GIVEN PROBLEM
State how many lines below contain the string "button", matching case exactly. Give only the number.

(Screenshot and document pointing data)
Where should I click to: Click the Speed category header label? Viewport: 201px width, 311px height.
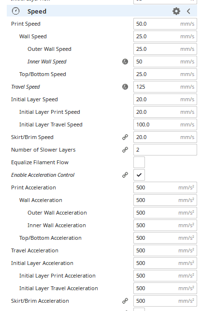[x=37, y=12]
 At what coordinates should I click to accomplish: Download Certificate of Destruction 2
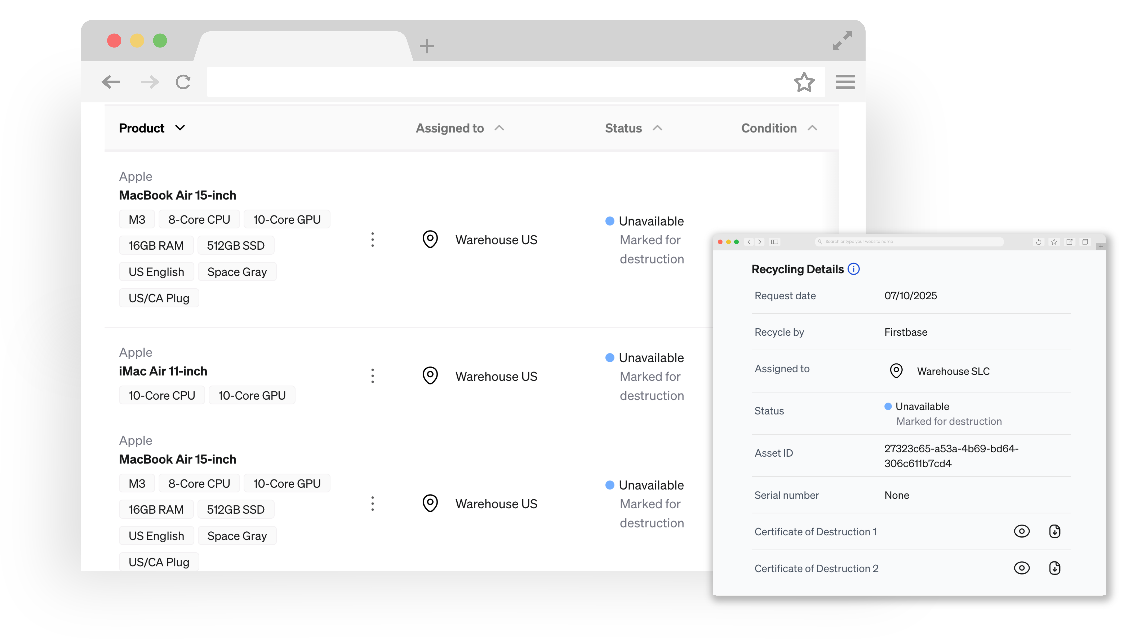[x=1054, y=568]
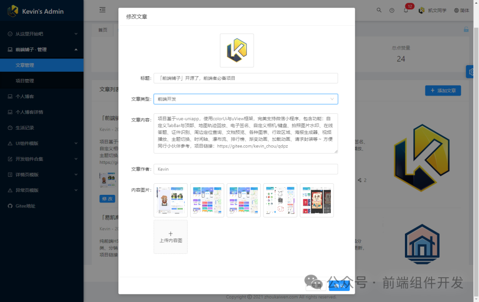Expand the UI组件模板 sidebar menu

pos(27,143)
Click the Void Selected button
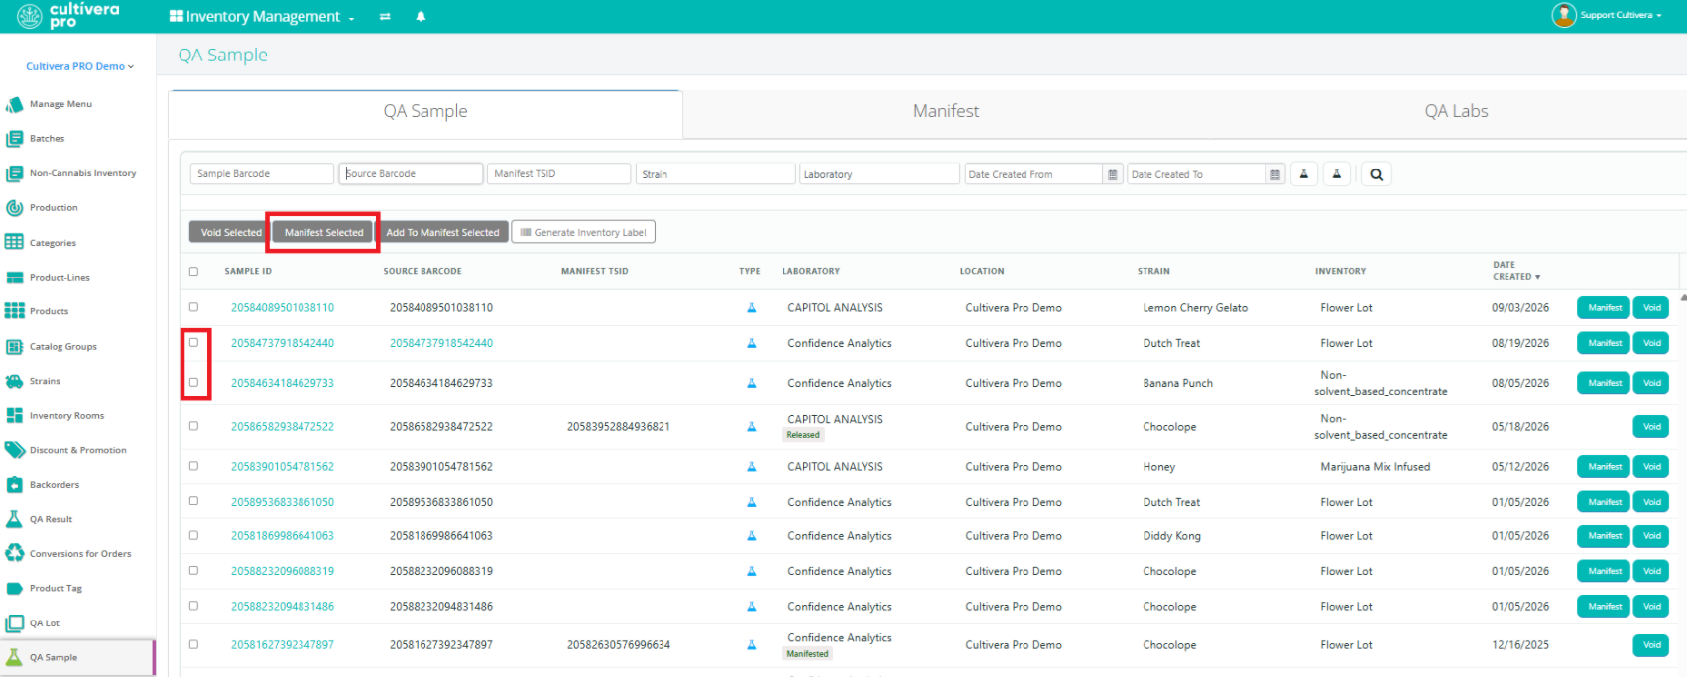The width and height of the screenshot is (1687, 677). (x=230, y=232)
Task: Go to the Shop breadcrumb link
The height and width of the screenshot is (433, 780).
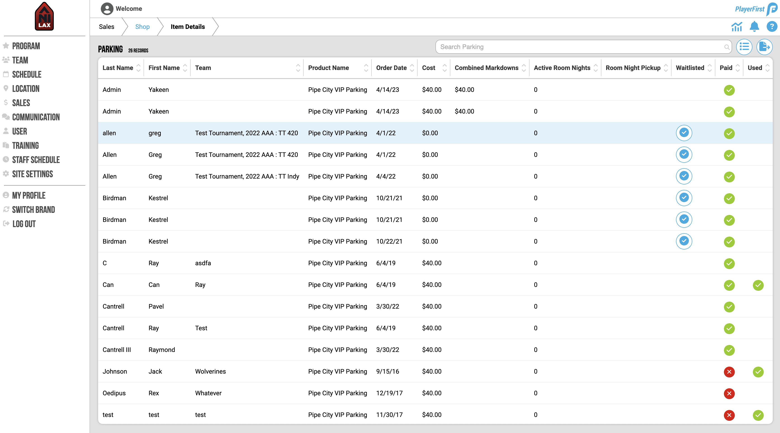Action: (x=142, y=27)
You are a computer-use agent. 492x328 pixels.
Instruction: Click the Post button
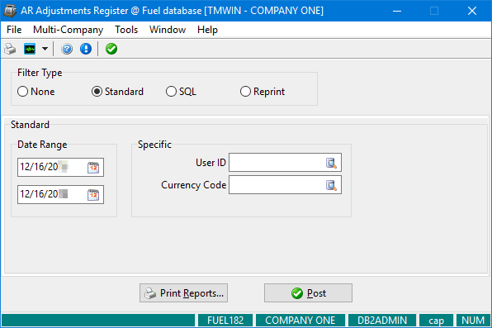coord(308,293)
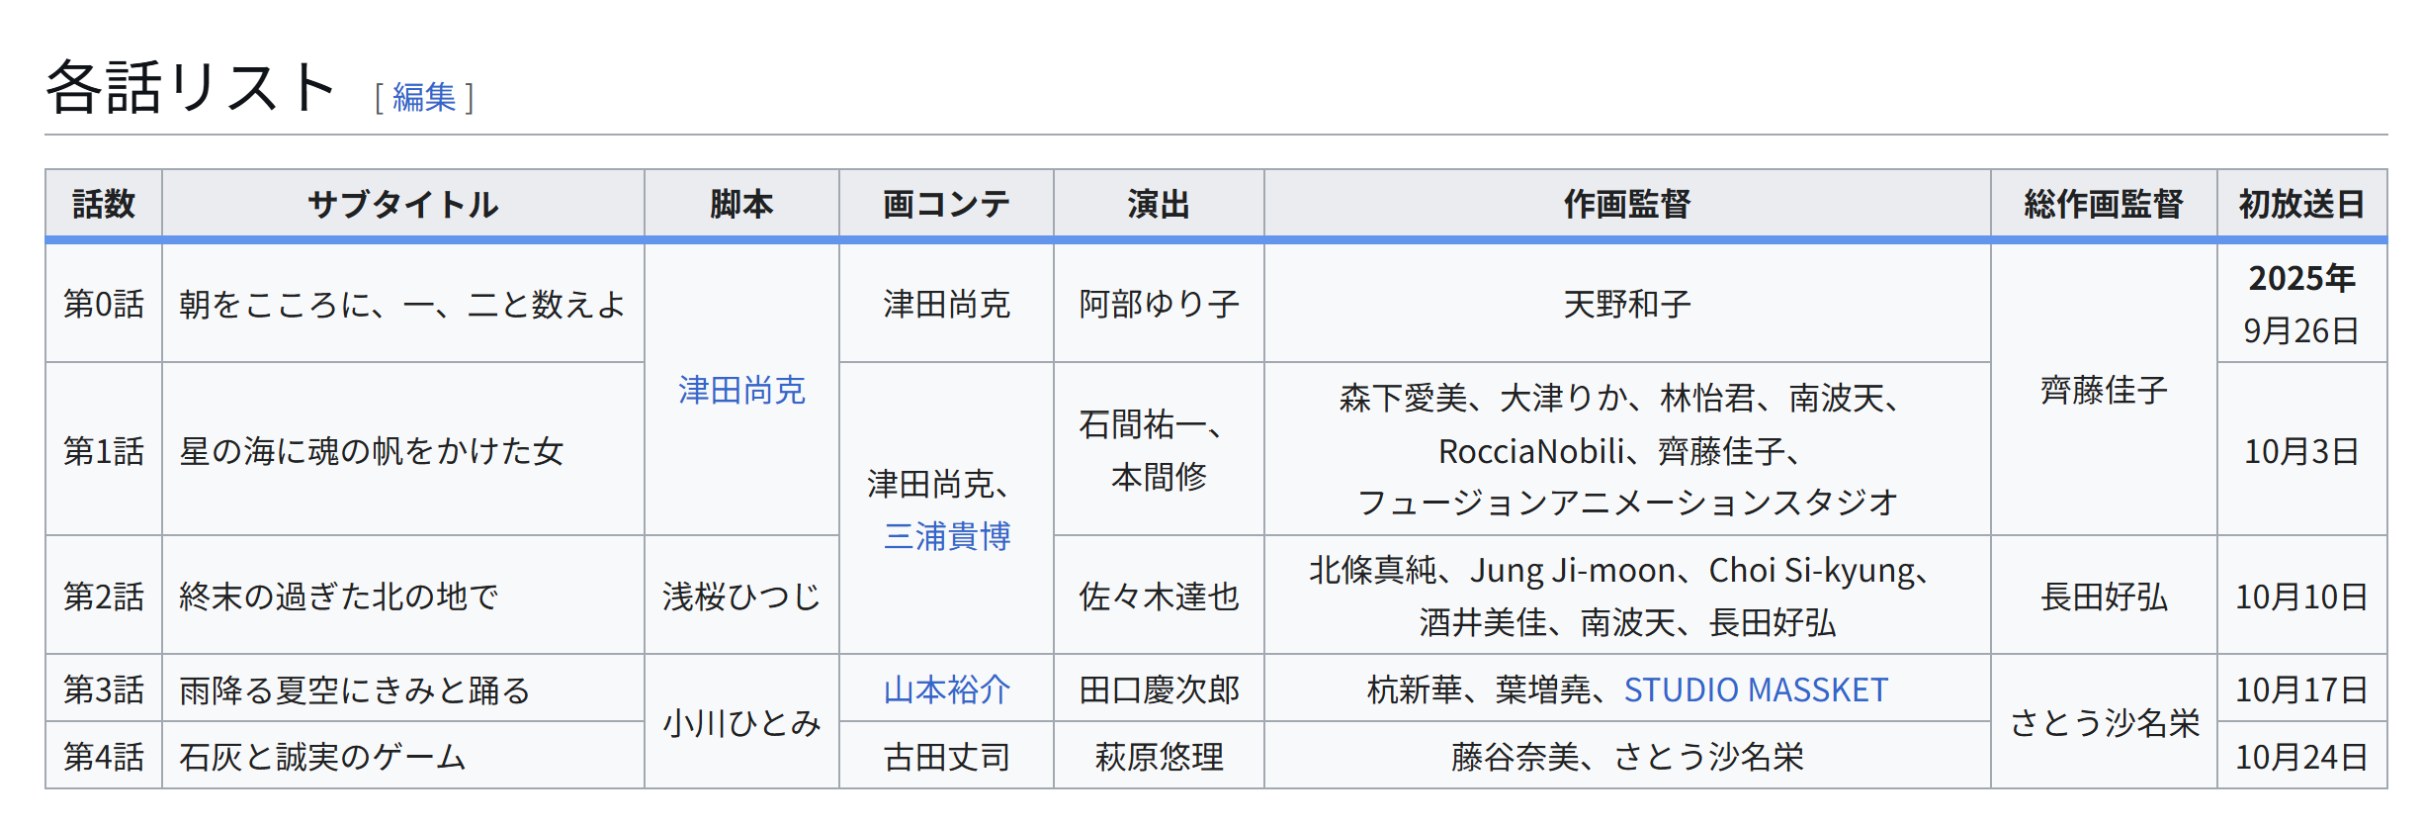
Task: Click episode title 星の海に魂の帆をかけた女
Action: (371, 451)
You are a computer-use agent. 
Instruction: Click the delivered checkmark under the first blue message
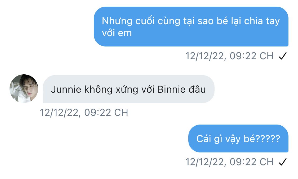[x=282, y=56]
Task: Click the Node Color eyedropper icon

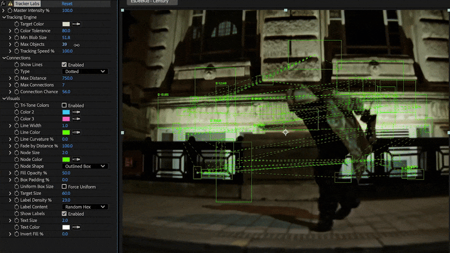Action: point(76,160)
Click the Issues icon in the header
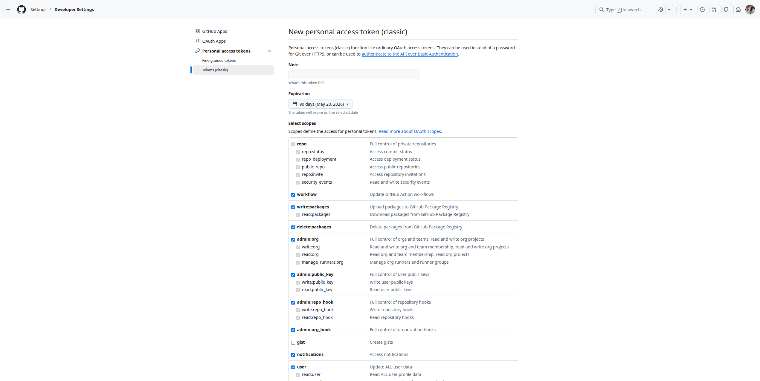760x381 pixels. [x=702, y=9]
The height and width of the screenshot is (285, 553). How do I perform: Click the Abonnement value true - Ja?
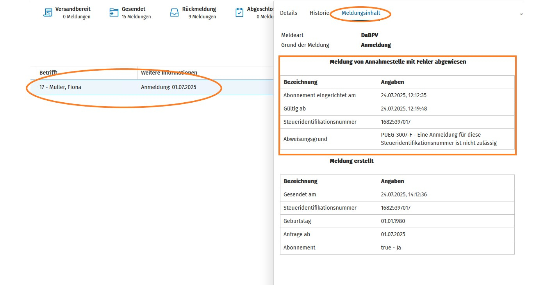click(391, 248)
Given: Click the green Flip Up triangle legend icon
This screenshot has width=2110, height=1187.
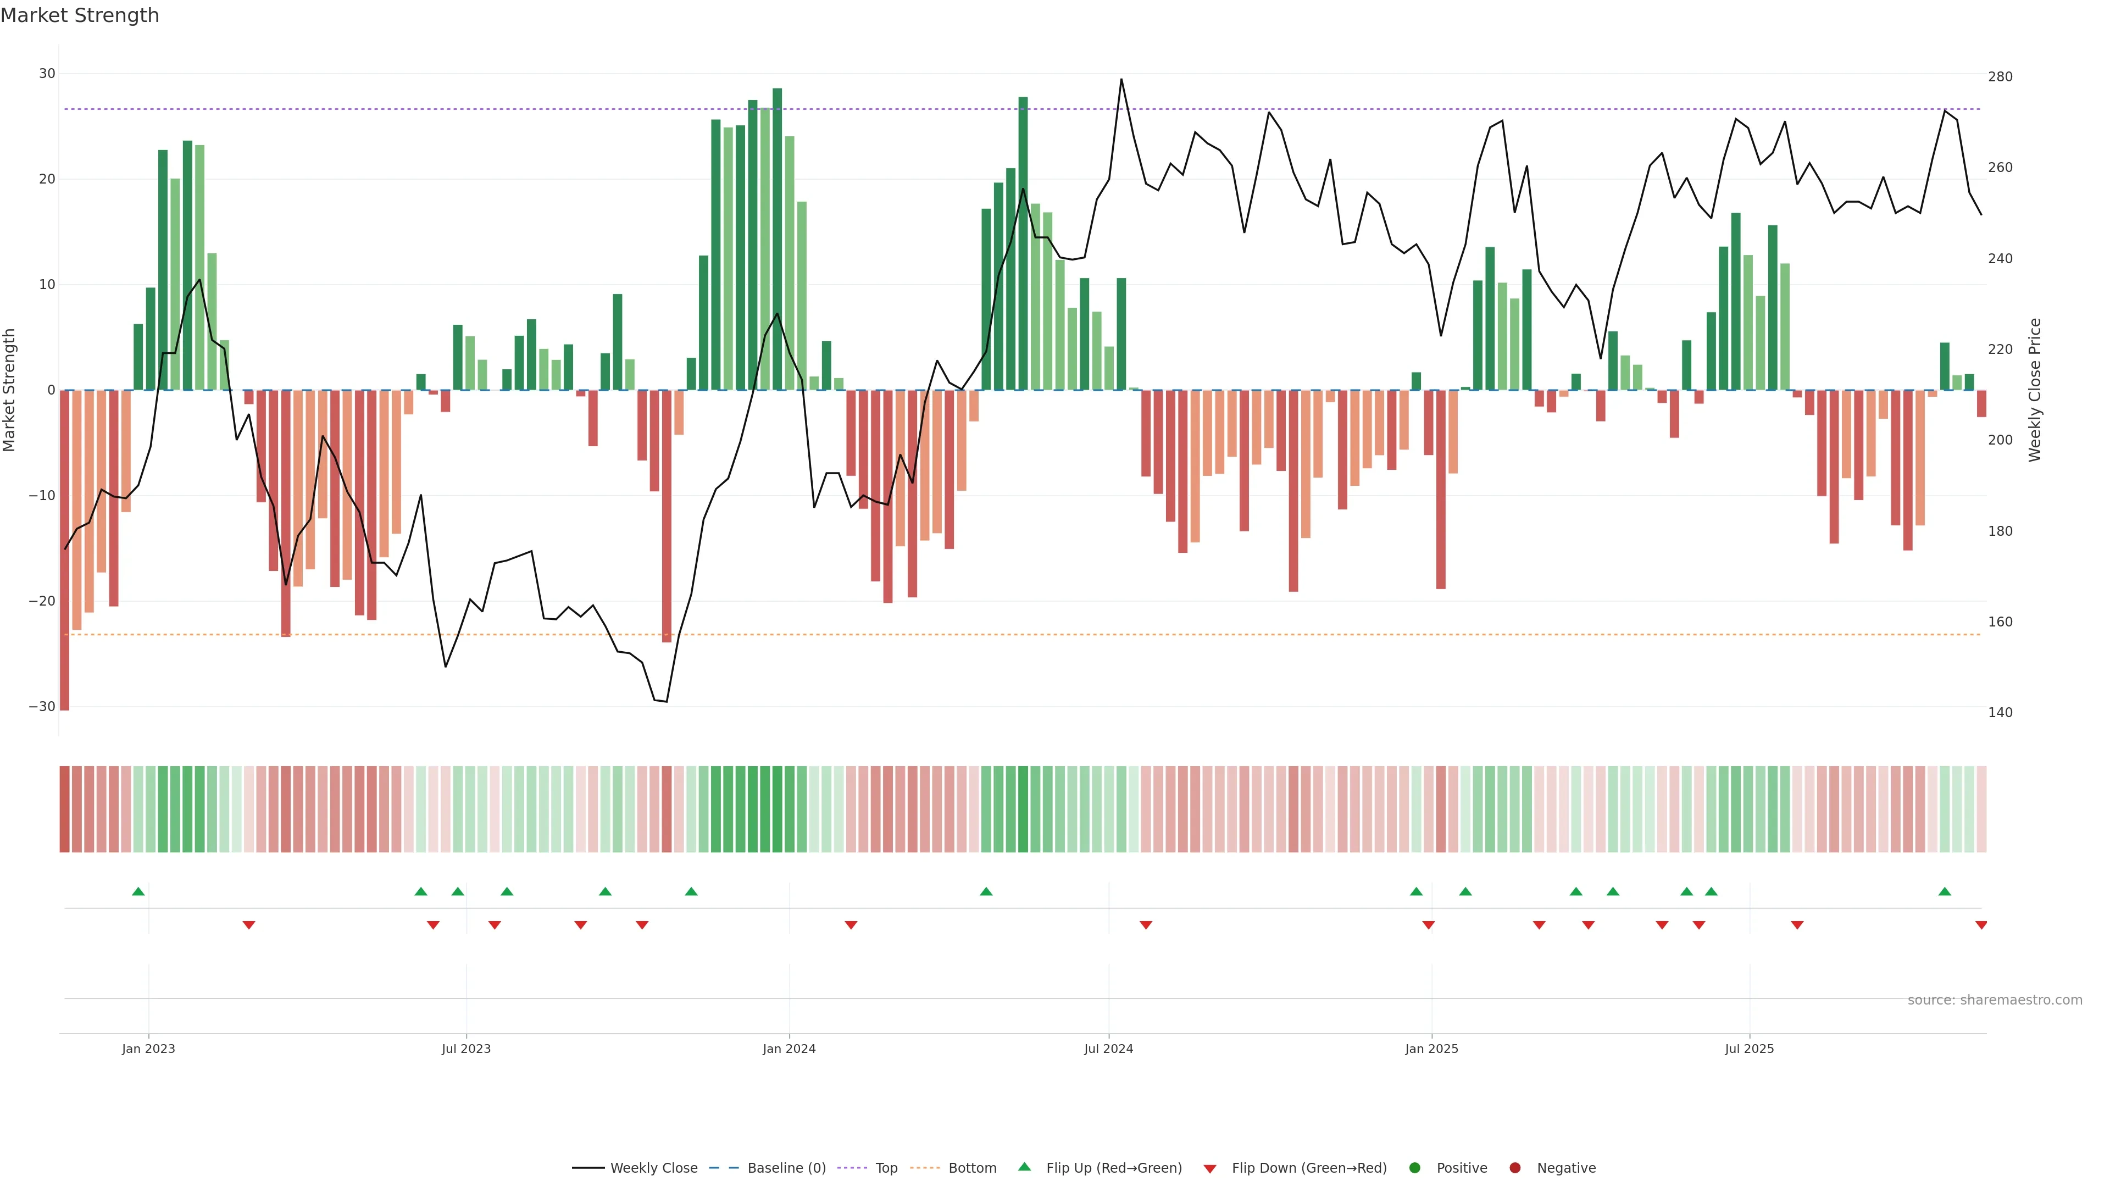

CORRECT OUTPUT
2